▸ WHAT TO WORK ON
Where the line containing "Given: Open the app embeds icon in sidebar" appears, end the copy there, keeping that line; start from the first line of the entries, copy exactly, and omit pictures.

Stored data:
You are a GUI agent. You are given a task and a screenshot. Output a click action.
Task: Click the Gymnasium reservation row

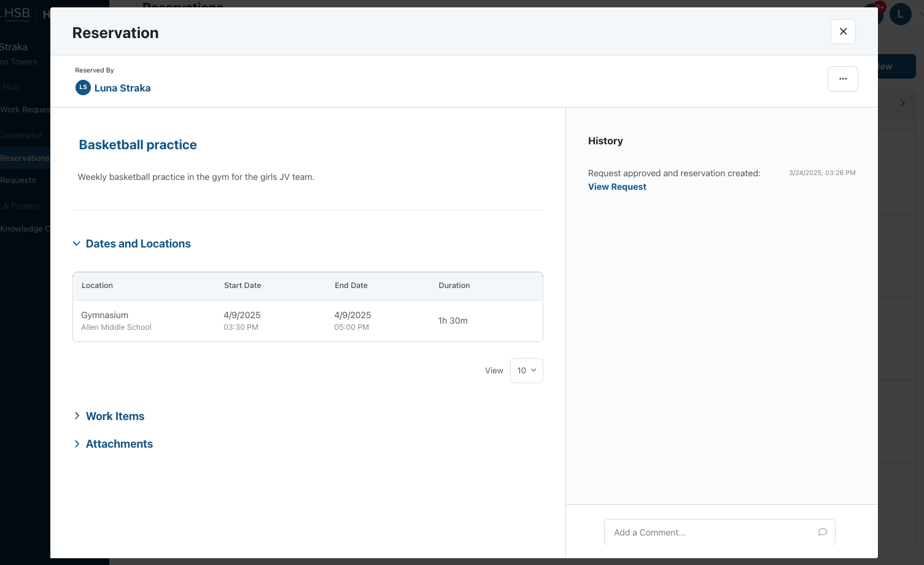[307, 321]
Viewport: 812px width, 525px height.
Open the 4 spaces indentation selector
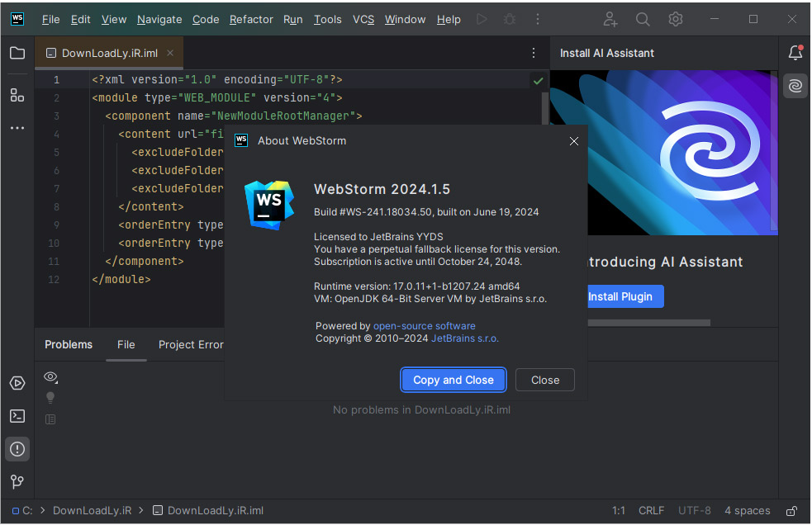tap(747, 510)
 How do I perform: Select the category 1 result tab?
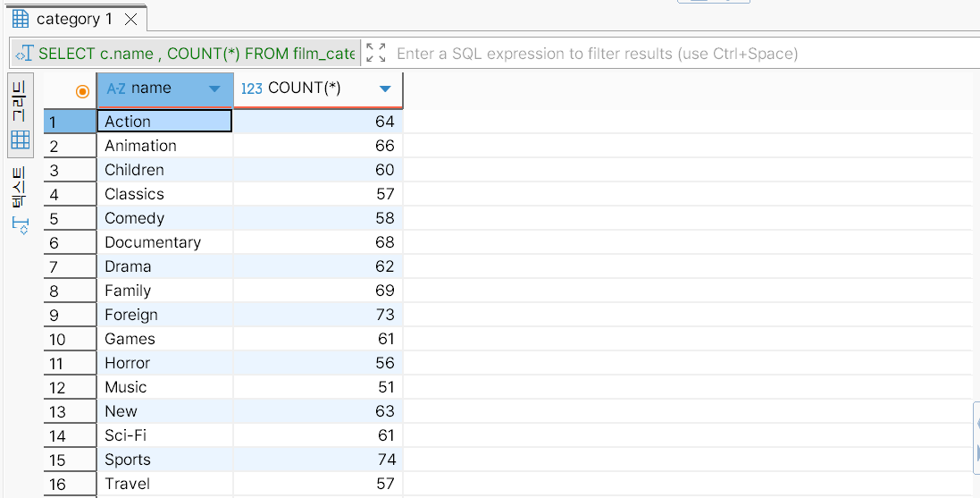74,19
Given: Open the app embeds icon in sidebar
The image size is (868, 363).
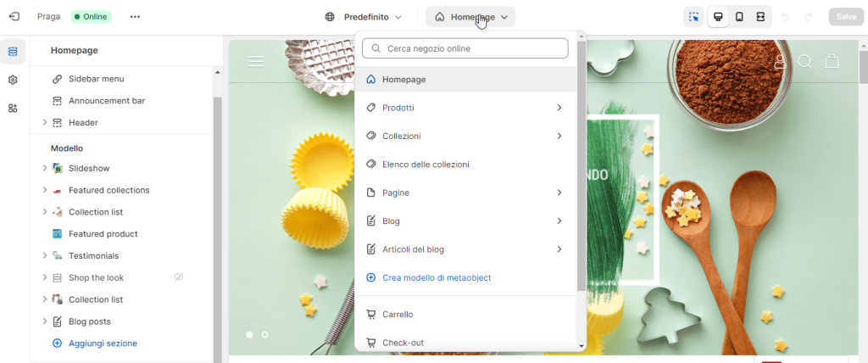Looking at the screenshot, I should (x=13, y=108).
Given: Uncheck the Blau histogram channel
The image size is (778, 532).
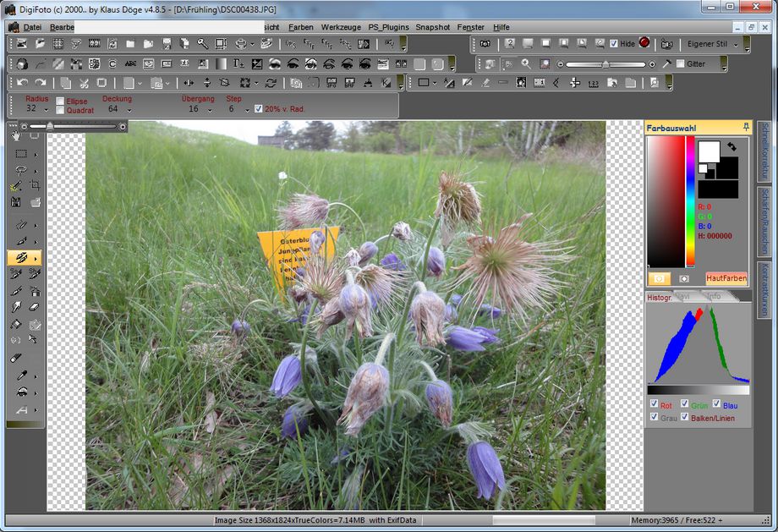Looking at the screenshot, I should [716, 404].
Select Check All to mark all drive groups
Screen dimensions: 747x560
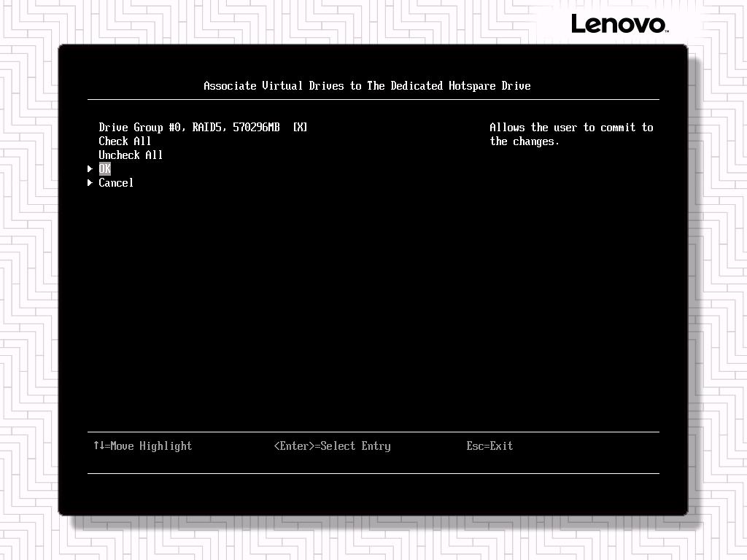pyautogui.click(x=125, y=141)
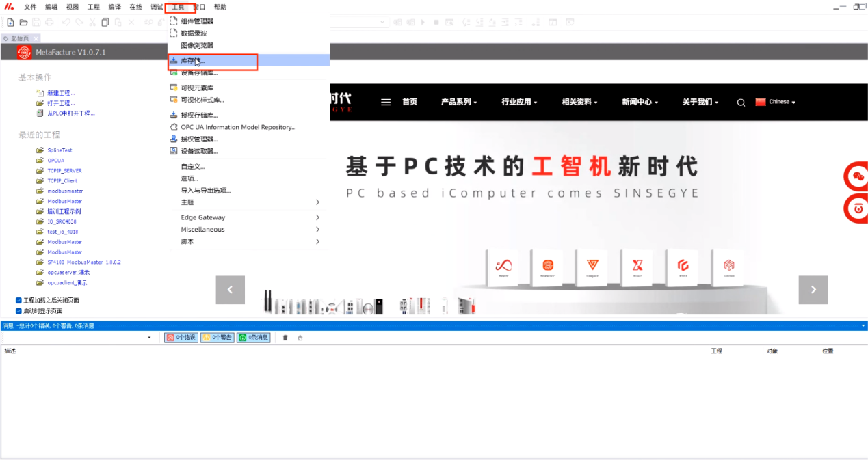The height and width of the screenshot is (460, 868).
Task: Click the 新建工程 link
Action: (61, 93)
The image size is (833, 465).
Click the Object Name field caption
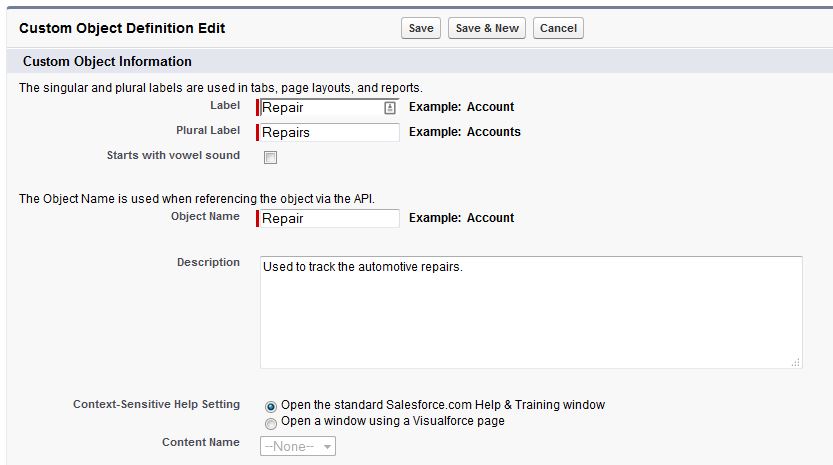[205, 216]
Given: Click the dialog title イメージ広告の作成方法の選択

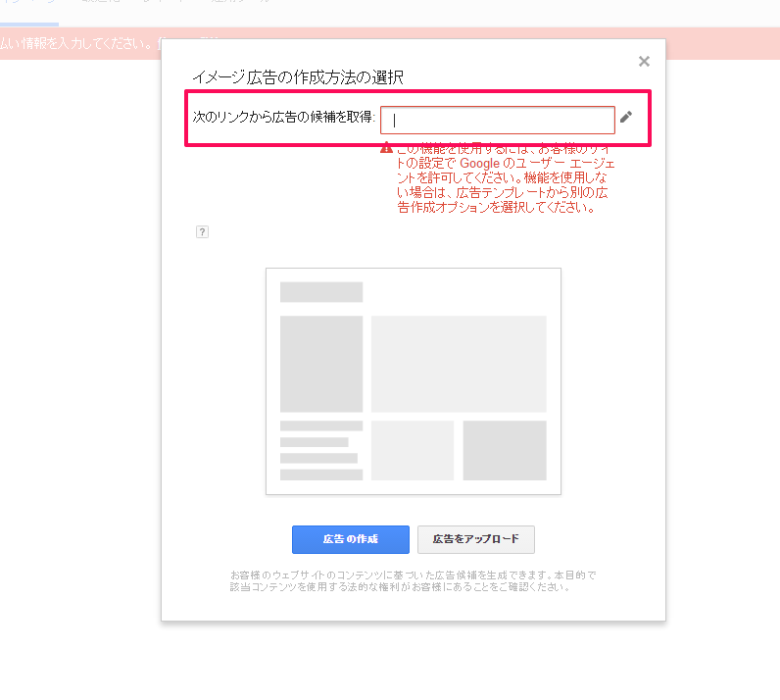Looking at the screenshot, I should pos(295,77).
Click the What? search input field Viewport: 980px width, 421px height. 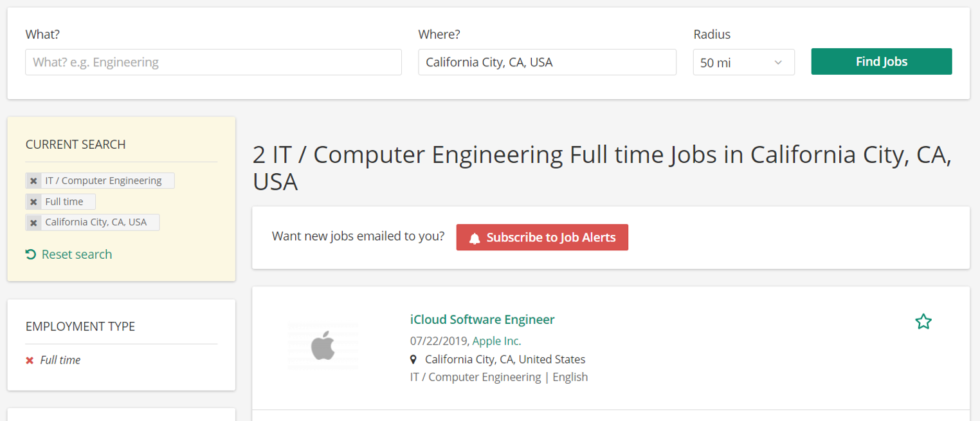pyautogui.click(x=213, y=62)
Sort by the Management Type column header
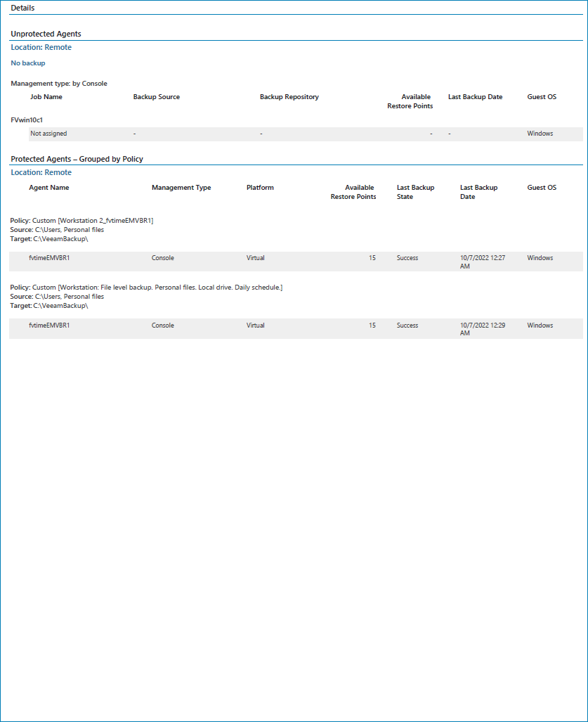Viewport: 588px width, 722px height. pos(181,187)
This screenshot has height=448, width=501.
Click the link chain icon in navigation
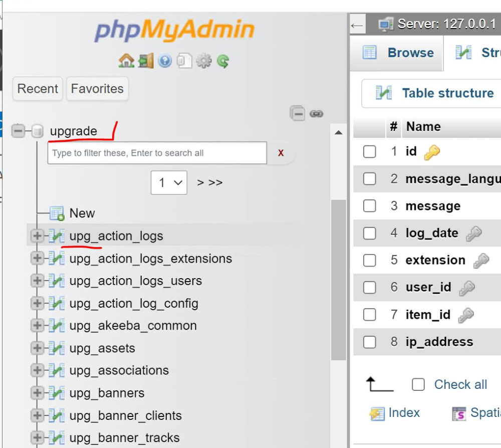click(316, 114)
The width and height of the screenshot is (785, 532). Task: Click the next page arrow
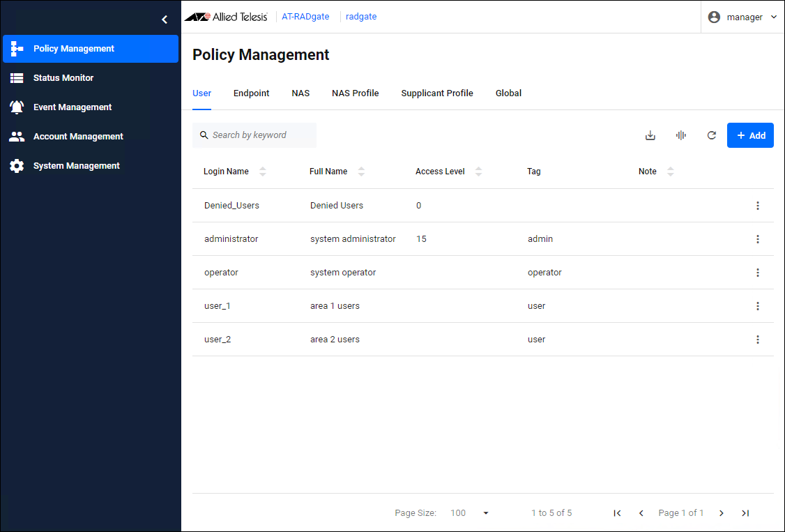722,513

▸ SOLUTION TO THIS EXERCISE
You are a GUI agent. You are given a task and a screenshot. Output a click action.
Task: Click the Gymnasium reservation row

[307, 321]
Viewport: 812px width, 525px height.
Open the 4 spaces indentation selector
tap(747, 510)
 How do I perform: Select the category 1 result tab?
74,19
Given: Open the app embeds icon in sidebar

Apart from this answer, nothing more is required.